▶ **Provided entries**:
┌──

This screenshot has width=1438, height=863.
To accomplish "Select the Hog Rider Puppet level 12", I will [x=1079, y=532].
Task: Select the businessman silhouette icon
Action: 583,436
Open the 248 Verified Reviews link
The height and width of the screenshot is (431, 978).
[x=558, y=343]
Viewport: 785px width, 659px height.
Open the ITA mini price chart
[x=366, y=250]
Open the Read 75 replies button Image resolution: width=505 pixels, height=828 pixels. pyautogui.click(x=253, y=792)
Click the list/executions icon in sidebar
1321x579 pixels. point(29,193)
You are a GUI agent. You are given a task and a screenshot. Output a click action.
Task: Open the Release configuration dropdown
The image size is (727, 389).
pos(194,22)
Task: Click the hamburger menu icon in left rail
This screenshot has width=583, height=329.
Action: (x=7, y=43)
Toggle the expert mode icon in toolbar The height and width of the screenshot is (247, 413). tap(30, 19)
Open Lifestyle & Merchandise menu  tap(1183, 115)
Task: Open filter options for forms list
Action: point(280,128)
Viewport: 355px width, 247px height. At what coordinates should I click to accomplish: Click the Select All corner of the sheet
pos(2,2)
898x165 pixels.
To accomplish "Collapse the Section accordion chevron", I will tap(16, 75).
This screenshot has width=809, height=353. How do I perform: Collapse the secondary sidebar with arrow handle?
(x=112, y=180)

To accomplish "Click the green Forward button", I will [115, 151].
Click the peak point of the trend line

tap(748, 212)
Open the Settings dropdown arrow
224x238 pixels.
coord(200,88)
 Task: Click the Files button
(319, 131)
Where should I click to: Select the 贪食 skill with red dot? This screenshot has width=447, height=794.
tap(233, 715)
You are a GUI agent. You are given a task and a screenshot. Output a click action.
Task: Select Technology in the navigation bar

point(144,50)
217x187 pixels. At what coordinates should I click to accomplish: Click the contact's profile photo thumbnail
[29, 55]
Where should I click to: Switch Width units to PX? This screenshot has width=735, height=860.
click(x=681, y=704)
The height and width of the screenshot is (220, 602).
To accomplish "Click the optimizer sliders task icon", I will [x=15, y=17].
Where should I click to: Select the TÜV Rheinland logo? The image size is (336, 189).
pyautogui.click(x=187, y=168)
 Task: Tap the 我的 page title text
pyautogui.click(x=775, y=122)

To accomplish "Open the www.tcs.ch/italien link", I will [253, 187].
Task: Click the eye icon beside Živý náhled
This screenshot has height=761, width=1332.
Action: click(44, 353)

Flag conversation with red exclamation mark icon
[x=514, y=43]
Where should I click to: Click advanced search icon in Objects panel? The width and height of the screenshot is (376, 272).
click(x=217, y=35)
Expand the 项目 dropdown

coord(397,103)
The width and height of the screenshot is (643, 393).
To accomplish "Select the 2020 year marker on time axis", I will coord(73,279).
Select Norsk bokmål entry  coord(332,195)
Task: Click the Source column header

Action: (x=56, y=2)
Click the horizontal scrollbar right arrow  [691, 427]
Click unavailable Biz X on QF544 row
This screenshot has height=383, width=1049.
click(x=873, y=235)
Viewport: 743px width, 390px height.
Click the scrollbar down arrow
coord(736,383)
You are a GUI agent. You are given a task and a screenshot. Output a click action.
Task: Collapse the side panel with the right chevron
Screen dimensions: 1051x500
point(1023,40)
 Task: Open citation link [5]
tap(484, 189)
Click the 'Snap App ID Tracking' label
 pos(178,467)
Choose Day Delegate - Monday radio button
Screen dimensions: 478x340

└──

▶ **Action item**: Using the entries above, output exactly the lines between the line holding "The height and width of the screenshot is (431, 978)." and the line holding "Task: Open the Release configuration dropdown", end lines included, and nothing more.

▶ **Task solution**:
The height and width of the screenshot is (431, 978).
[x=558, y=343]
Viewport: 785px width, 659px height.
Open the ITA mini price chart
[x=366, y=250]
Open the Read 75 replies button Image resolution: width=505 pixels, height=828 pixels. pyautogui.click(x=253, y=792)
Click the list/executions icon in sidebar
1321x579 pixels. point(29,193)
You are a GUI agent. You are given a task and a screenshot. Output a click action.
Task: Open the Release configuration dropdown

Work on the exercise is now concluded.